- Problem to solve
Copy out the entries below word for word, from the line with "Where should I click to: Open a" to the line with "point(246,54)".

- Task inputs
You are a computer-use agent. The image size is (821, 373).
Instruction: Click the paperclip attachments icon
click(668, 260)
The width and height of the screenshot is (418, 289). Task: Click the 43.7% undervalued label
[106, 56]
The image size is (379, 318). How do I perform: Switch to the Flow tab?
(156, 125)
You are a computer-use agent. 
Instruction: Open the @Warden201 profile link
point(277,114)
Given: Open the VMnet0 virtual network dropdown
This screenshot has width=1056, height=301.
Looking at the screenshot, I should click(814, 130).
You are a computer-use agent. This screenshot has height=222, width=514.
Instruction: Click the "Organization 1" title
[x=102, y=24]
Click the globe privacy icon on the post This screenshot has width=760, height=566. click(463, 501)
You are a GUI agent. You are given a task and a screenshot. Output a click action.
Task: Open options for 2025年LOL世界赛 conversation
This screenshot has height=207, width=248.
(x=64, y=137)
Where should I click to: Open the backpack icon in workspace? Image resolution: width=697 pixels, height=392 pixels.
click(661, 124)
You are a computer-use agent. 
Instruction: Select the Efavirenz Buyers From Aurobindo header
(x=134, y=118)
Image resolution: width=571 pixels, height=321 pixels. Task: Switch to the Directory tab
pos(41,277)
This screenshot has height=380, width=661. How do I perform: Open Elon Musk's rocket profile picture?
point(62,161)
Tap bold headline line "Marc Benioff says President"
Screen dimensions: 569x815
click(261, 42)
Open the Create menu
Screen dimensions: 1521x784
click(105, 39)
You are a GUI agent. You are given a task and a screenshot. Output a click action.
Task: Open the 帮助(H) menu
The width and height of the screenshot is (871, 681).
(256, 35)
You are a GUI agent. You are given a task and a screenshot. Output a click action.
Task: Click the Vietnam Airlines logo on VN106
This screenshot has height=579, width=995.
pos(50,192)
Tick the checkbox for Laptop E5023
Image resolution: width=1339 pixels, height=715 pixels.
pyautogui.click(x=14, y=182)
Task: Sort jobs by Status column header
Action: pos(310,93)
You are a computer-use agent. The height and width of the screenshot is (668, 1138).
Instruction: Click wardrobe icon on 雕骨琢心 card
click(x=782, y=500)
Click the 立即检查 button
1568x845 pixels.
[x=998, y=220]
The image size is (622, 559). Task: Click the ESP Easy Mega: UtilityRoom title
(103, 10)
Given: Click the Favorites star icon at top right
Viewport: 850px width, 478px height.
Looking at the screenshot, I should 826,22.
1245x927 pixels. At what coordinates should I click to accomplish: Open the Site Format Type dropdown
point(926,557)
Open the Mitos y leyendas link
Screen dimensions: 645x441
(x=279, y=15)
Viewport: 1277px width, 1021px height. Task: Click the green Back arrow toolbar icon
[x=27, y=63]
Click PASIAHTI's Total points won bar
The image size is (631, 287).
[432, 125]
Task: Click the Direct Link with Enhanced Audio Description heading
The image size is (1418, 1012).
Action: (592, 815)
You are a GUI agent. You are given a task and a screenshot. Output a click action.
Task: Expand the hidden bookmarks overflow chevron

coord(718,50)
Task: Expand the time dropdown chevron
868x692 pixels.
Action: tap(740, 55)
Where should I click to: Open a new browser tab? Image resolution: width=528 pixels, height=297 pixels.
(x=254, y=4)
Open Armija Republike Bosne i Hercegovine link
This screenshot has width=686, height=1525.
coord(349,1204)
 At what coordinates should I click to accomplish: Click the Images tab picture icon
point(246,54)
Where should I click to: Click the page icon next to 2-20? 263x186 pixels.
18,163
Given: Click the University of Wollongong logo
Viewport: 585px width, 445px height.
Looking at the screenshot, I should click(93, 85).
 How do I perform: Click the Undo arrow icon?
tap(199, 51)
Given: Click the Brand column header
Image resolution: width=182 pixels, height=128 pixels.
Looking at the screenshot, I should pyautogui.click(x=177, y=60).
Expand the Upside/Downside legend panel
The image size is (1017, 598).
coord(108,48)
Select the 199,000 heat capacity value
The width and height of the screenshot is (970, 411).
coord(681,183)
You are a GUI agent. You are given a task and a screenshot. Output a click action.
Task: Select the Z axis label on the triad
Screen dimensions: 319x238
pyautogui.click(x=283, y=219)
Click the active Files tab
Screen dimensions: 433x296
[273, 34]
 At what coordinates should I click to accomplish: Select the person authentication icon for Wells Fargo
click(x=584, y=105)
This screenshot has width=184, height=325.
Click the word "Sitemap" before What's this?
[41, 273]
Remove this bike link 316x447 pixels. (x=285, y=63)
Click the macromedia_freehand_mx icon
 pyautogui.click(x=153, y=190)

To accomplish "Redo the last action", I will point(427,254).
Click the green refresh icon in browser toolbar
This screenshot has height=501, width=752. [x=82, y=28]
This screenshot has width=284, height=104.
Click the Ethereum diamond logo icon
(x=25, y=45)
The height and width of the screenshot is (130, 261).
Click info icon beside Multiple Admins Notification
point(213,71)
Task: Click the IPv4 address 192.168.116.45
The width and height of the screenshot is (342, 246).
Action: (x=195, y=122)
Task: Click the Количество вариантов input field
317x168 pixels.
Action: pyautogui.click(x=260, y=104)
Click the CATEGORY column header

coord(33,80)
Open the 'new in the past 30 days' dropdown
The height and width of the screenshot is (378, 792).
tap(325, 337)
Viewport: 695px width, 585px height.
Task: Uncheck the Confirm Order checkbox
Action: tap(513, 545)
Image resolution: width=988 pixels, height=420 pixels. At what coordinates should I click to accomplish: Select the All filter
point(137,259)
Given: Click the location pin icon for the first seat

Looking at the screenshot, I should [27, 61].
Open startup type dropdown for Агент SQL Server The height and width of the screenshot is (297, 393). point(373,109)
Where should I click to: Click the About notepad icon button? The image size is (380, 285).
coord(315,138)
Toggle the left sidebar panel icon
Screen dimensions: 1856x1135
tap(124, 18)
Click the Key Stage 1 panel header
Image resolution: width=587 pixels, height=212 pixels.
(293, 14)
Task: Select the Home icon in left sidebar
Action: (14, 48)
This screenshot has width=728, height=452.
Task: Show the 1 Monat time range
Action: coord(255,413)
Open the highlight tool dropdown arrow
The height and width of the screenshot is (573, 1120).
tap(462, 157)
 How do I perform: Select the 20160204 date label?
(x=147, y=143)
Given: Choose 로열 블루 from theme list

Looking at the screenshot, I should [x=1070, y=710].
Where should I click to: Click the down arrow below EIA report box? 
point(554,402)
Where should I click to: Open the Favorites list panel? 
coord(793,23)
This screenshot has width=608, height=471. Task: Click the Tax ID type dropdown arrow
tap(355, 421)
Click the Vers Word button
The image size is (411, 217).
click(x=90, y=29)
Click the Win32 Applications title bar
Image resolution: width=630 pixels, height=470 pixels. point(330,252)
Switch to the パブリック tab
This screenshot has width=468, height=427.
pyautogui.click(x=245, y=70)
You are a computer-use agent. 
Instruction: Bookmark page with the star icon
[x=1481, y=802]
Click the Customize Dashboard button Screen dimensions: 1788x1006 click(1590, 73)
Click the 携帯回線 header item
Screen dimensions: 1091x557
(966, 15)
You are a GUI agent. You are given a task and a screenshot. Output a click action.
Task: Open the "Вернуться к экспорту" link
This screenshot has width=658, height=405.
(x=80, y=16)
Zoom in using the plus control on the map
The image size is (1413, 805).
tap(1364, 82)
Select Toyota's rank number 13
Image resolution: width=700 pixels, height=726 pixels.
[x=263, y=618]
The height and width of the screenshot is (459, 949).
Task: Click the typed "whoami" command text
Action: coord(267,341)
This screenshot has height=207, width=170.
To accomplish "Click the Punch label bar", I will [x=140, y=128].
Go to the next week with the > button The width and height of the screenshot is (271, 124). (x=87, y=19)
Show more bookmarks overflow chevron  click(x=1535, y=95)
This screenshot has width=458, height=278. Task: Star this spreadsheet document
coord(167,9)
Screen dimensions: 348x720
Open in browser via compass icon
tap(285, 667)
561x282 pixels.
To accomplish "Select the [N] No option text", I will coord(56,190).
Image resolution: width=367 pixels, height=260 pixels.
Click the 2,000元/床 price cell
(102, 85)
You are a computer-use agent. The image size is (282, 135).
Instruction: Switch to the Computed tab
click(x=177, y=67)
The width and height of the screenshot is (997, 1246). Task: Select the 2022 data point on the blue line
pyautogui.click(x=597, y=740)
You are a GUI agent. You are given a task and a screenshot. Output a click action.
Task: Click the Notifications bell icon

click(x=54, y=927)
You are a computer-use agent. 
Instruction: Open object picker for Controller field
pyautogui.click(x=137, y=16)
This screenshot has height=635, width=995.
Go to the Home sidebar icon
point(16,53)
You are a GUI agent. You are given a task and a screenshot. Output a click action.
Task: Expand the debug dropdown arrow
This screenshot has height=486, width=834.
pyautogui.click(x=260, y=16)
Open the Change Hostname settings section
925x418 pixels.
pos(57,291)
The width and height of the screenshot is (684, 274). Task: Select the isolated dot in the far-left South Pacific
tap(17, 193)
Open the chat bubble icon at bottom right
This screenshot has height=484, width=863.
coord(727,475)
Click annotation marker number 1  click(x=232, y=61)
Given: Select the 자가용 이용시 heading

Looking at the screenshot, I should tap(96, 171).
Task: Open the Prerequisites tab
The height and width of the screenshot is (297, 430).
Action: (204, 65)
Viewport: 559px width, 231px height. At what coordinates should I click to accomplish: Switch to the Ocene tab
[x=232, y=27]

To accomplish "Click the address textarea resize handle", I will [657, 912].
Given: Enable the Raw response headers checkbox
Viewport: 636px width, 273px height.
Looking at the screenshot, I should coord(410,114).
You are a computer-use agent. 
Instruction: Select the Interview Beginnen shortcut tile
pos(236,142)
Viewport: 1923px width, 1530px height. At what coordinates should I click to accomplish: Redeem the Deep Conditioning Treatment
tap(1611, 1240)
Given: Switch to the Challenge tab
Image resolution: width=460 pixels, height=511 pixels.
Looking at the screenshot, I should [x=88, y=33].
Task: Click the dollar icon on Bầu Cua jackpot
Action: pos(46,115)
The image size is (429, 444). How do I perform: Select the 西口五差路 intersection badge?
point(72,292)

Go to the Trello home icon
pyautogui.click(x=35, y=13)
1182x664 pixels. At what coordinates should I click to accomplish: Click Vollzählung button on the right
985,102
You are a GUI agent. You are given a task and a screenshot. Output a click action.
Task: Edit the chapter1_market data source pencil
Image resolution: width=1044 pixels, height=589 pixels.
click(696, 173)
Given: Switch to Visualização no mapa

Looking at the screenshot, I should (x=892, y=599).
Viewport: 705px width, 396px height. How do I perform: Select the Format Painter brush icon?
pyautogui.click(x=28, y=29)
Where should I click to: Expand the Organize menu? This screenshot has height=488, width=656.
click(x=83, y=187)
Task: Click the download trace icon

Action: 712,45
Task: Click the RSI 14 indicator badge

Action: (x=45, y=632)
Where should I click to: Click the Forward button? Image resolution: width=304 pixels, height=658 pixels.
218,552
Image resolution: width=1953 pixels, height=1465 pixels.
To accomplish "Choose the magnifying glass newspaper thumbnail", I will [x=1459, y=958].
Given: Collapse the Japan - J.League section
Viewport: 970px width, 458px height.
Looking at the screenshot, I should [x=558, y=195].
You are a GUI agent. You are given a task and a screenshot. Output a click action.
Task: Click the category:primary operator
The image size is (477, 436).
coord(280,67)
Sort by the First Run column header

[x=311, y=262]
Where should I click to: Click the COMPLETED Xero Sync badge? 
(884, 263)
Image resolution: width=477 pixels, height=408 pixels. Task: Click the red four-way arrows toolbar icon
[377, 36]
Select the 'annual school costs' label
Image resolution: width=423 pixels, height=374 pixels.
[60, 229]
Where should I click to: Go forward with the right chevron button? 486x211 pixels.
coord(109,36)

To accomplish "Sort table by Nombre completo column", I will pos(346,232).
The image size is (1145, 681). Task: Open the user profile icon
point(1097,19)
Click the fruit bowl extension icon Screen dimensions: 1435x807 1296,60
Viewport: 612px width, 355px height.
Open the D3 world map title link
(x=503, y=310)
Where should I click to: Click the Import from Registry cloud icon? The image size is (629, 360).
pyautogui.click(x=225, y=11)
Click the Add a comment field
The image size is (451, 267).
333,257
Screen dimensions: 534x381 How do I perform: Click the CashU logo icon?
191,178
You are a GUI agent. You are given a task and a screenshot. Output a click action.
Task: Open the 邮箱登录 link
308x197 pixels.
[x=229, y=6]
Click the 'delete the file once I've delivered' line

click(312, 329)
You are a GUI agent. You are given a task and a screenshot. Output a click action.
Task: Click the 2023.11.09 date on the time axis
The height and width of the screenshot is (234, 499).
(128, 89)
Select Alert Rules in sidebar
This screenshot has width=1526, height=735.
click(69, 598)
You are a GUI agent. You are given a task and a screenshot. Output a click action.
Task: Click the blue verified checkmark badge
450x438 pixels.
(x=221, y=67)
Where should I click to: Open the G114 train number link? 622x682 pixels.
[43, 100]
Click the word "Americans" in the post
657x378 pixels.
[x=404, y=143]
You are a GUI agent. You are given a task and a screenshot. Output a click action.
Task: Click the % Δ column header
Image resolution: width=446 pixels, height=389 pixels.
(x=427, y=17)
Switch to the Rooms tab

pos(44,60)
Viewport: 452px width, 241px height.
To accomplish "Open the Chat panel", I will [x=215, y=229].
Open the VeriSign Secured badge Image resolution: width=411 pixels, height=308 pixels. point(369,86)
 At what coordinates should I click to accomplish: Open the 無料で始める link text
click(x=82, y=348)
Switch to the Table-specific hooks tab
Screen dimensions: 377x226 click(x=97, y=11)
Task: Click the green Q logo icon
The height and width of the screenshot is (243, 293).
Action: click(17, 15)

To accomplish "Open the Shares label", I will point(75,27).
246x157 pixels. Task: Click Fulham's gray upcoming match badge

- In response
Where should I click to: Open a new browser tab? Image resolution: width=528 pixels, height=297 pixels.
(x=254, y=4)
Open Armija Republike Bosne i Hercegovine link
This screenshot has width=686, height=1525.
coord(349,1204)
 At what coordinates should I click to accomplish: Click the Images tab picture icon
point(246,54)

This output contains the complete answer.